Angeklagter sagt 6.000 Euro an Explosionsopfer zu
„Das Motiv ist ungeklärt geblieben, wir wissen es einfach nicht“, konstatierte dann auch der Vorsitzende Richter Robby Bauer etwas ernüchtert in seiner Urteilsbegründung. Zugunsten von Florian O. wertete die Kammer vor allem dessen weitreichendes Geständnis. Dass er den Sprengsatz an der Grundschule aber eigentlich woanders abgelegt haben will, sei nicht glaubhaft, da ein gefahrloser Transport ohne Detonation faktisch nicht möglich gewesen sei.
Zusätzlich fielen die fehlenden Vorstrafen und die Entschuldigung, die der Angeklagte über seine Verteidigung gegenüber dem ersten Geschädigten zum Ausdruck brachte, positiv ins Gewicht. Hier wurde bereits ein Vergleich erzielt, wonach Florian O. dem 41-jährigen Mann, der im Prozess Nebenkläger war, 6.000 Euro Entschädigung zahlen soll.
Das zweite Opfer aus der Marschnerstraße erschien übrigens nicht vor Gericht – der Betroffene ist für die Behörden aktuell nicht auffindbar.
Staatsanwaltschaft wollte Sicherungsverwahrung
Auch wenn das Gericht das massive Gefahrenpotenzial der Taten hervorhob, blieb es deutlich unterhalb der Forderung der Anklage. Staatsanwalt Ralph Hornig, der Florian O. einen Wandel zum Positiven nicht abnahm, hatte neben sieben Jahren Haft auch eine Sicherungsverwahrung verlangt. Nebenklage-Anwalt Erkan Zünbül schloss sich dem geforderten Strafmaß von sieben Jahren an.
Die Kammer lehnte eine Sicherungsverwahrung ab, vor allem, weil sie keinen Hang zu Straftaten nachgewiesen sah.
Verteidigerin Henrike Wittner hielt dagegen fünf Jahre für ausreichend und hob die Bereitschaft ihres Mandanten zur Kooperation hervor, die nicht zuletzt einen monatelangen Prozess verhindert habe.
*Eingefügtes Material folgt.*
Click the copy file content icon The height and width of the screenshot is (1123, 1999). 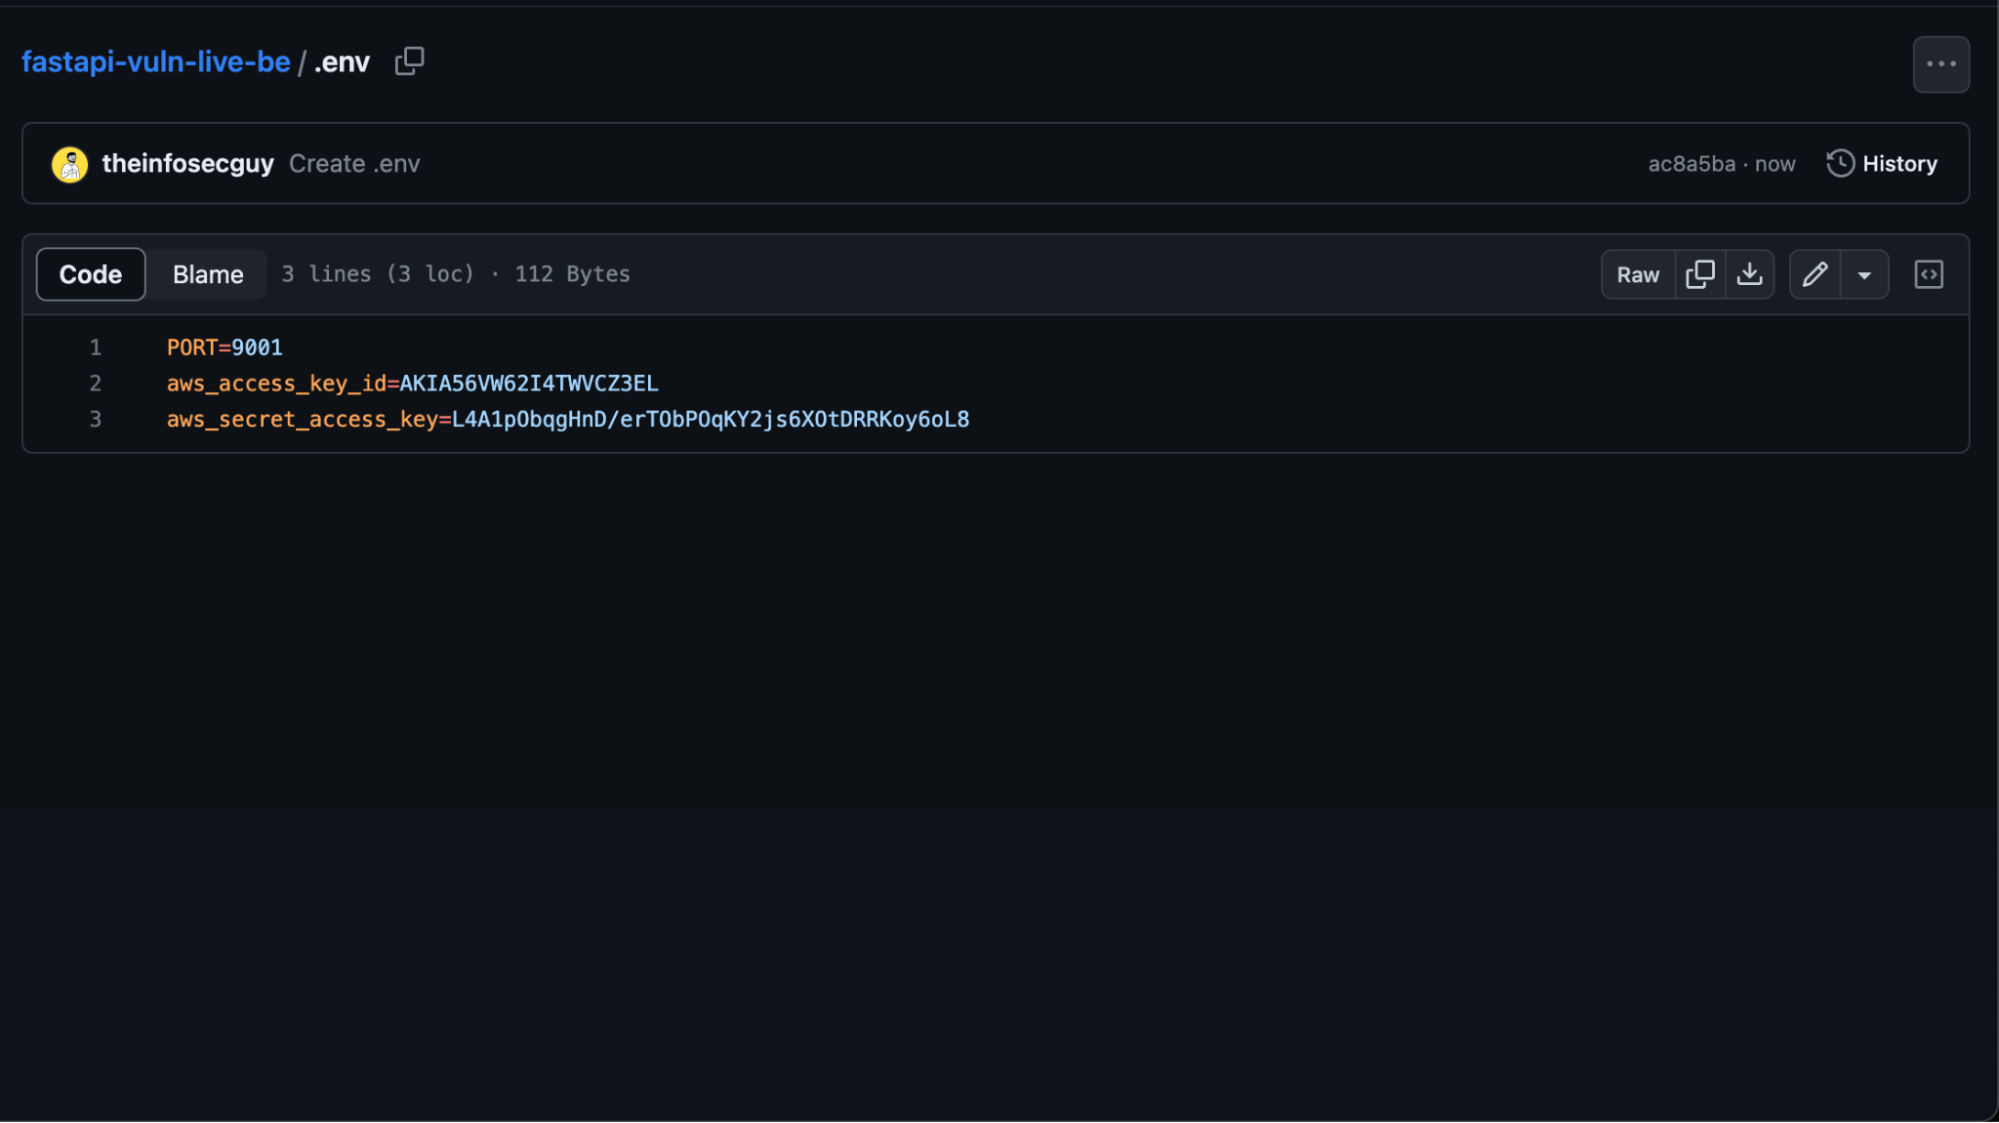1698,273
Außerdem wolle ihr Mandant sein Handeln im Rahmen einer Sozialtherapie aufarbeiten, betonte sie.
Florian O. selbst hatte die gesamten zwei Verhandlungstage schweigend und mit betretenem Blick verfolgt. „Ich verbleibe bei den Worten meiner Anwältin“, sagte er am Ende kleinlaut, verzichtete auf ein weiteres Schlusswort.
Das Urteil ist noch nicht rechtskräftig.
Hinweis: In einer ersten Version des Artikels hieß es, die Nebenklage habe ebenfalls Sicherungsverwahrung gefordert – tatsächlich hat sie sich aber nur dem Antrag der Staatsanwaltschaft auf das Strafmaß von sieben Jahren Haft angeschlossen. Wir haben den Fehler korrigiert und bitten, diesen zu entschuldigen.